_What is expected_
Please print each entry below exactly as it stands, but without any pictures.

Stored records:
────────────────────

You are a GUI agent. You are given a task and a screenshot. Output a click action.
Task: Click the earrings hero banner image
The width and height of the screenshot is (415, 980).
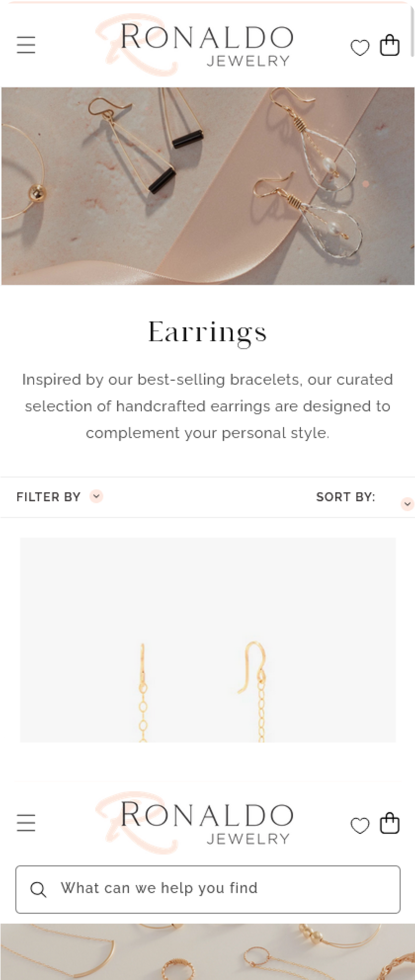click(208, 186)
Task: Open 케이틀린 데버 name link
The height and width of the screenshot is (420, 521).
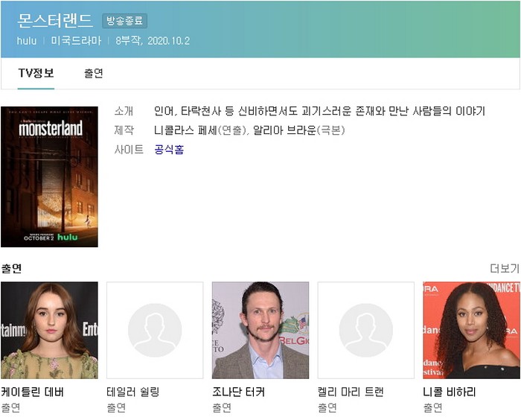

────────────────────

_Output of the task_
You are a GUI agent. You are given a task and a screenshot. Output a click action.
Task: Click the earrings hero banner image
The width and height of the screenshot is (415, 980).
click(208, 186)
Task: Open 케이틀린 데버 name link
The height and width of the screenshot is (420, 521).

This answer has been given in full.